Chapter 5: Meta-Testing

  • Testing isn’t the only way to learn about product quality.
  • The people closest to the product are often blind to its flaws.
  • The ability to find key documents is an indicator of how well an organization manages its development process.
  • It’s a warning sign when people are not alarmed by a huge amount of bugs.
  • Metrics that seem meaningful can create false confidence when measured poorly.
  • When bug severity is routinely downplayed, the product looks better than it is.
  • When people only take responsibility for quality within their own part, it becomes acceptable to discover a bug and not report it.
  • A tester spending hours on the wrong thing is an organizational failure, not an individual one.
  • Code that is delivered late needs more testing, not less: if it was hard to write, it is likely hard to get right.
  • Finding more bugs does not mean fewer bugs remain.
  • Tests that pass are not evidence that the program is “correct”; it only shows that something did or did not fail under specific conditions.
  • Testing under low load does not predict performance at scale.
  • Testers need to be kept in the loop to confirm that what they reported was accurately understood and correctly acted upon.
  • When bug reports are unwelcome, they stop being filed and remain unresolved.
  • Having good developers doesn’t mean you can skip testing; even good developers make mistakes.
  • Meta-information gives you hints about the quality of information; but requires evidence to support it.
  • Morale suffers by not keeping up with bugs.
  • Bugs that are not recorded are a waste of time and money.
  • Recording every bug is also wasteful, find the right level of recording for each bug type.
  • Build systems that enforce a testing process, rather than relying on people to follow processes.
  • All information is interpreted and therefore subjective. Be aware of the forces that influence the information you’re using.

Chapter 6: Information Immunity

  • Whenever we feel threatened, we instinctively defend ourselves. It protects us from information we don’t want to hear.
  • People have different ways of defending themselves.
  • People get more defensive when self-esteem is low, or they’re under pressure.
  • Testing especially can trigger various defensive reactions.
  • Repression is denying or overlooking what makes us uncomfortable, consciously or not.
  • The most common reaction testers hear from developers is “I didn’t change anything.” Translation: “I didn’t change anything that should matter, that I thought was important, except for what I did change.”
  • Rationalization is constructing a justification that appears reasonable to defend a position driven by emotion.
  • Logical arguments usually don’t change a position that wasn’t arrived at by logic.
  • Projection is criticizing others for having the same flaws we dislike in ourselves.
  • Displacement is redirecting blame onto someone or something else, thereby avoiding responsibility: “the user must be doing something wrong.”
  • Overcompensation is overdoing something to make up for a perceived flaw.
  • Compulsiveness is the inability to stop a counterproductive behavior pattern.
  • Information is neutral, but people’s reactions to information are rarely neutral.
  • To properly assess testing information, you must take into account people’s emotional defenses.
  • Be aware of your own defenses and how they distort your view of information.
  • Learn to listen to objections and disagreements, as there’s usually something of value in them.

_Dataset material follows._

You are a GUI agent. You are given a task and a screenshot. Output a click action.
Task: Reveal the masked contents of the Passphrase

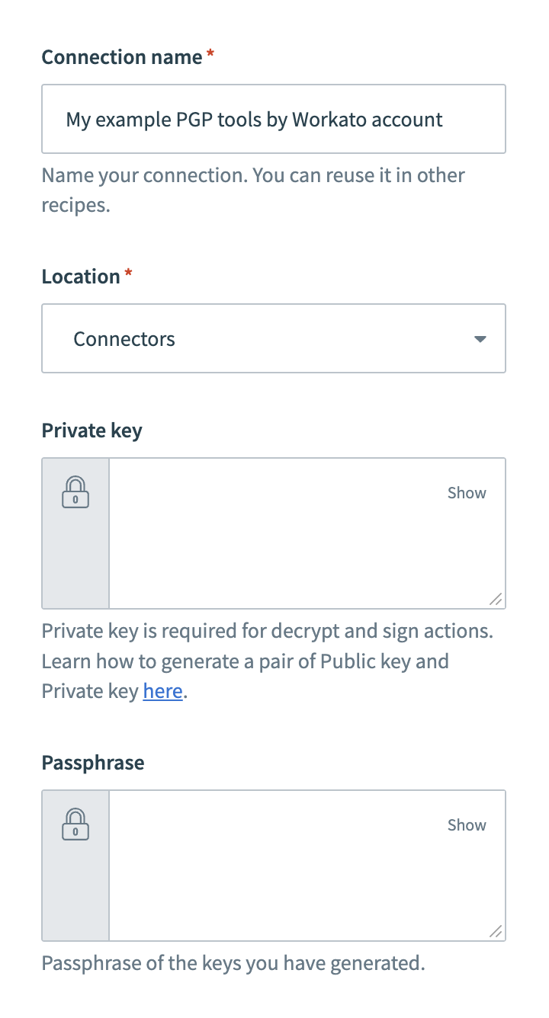coord(466,824)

Chapter 7: How to Deal With Defensive Reactions

  • Accusing people of being defensive almost always makes it worse.
  • Fear drives defensive reactions.
  • Identify what a person fears, try to reduce that fear and see what changes.
  • If an argument is not based on logic, you cannot use logic to argue against it.
  • Common defensive reactions like “it works the way it’s designed” or “no one will care” are hard to identify as rationalizations because there’s some truth in them.
  • Tailor your communication to each individual based on what drives their defensive reactions.
  • If people react defensively, then don’t insult them by saying they don’t care about quality. Instead, educate them.
  • Being under pressure is not an excuse to stop thinking. In fact, it’s a reason to think more carefully.

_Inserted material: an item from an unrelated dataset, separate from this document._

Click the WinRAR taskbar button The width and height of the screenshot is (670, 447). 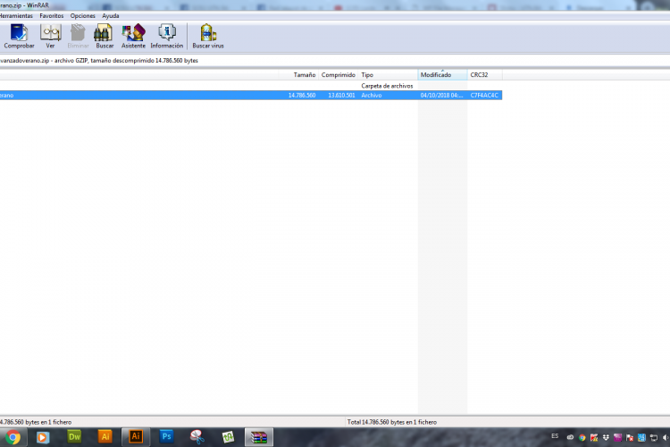(x=259, y=436)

Chapter 8: What Makes a Good Test?

  • You cannot find every bug. How would you know you’ve found them all?
  • You cannot judge whether a test is good or bad without considering the context it’s used in.
  • You can only assess whether your testing was good after the product has been in use and real bugs have surfaced.
  • By looking back and analyzing how many and what type of bugs were missed, you can improve your testing process.
  • Unfortunately, some bugs turn up many years later.
  • Software can have bugs that were not bugs when the system shipped, due to external changes such as new hardware or operating systems.
  • To find out how effective your testers are, you could insert bugs intentionally to see how many would be detected.
  • Test quality is always an estimate, as you can never know the total number of bugs.
  • Managers shouldn’t judge testers by how many bugs they find, otherwise only poor systems make testers look good.
  • Managers mistakenly see “no bugs found” as “no value” from testers.
  • Questions to assess bad testing:
    • Does testing give me the information I’m after?
    • Is testing documented?
    • Is it honest?
    • Is it understandable? If not, how can you know whether it’s good or bad?
    • Does it cover what matters most?
    • Is it actually performed?
    • Are there inconsistencies in the results?
  • Think hard about the goals you are trying to achieve, otherwise testing becomes very difficult.
  • Good testing does not compensate for bad code.

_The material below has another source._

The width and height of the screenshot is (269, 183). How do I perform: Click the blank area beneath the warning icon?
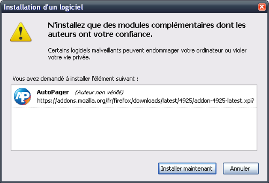pos(21,57)

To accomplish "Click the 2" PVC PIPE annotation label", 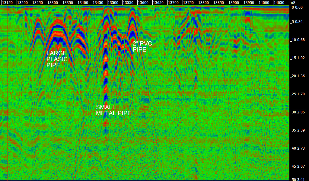I will coord(142,46).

Chapter 9: Major Fallacies About Testing

  • The Blaming Fallacy: the more time spent looking for someone to blame, the less chance the actual problem gets solved.
  • The Exhaustive Testing Fallacy: the belief that it’s possible to test everything.
  • The Testing-Produces-Quality Fallacy: testing reveals quality, but does not produce it.
  • The Decomposition Fallacy: testing each part separately doesn’t tell you what happens when they work together.
  • The Composition Fallacy: if you only test the system as a whole, the parts that make up the system are not fully tested.
  • The All-Testing-Is-Testing Fallacy: the belief that all tests are equal, causing gaps in your testing (e.g., relying only on unit tests).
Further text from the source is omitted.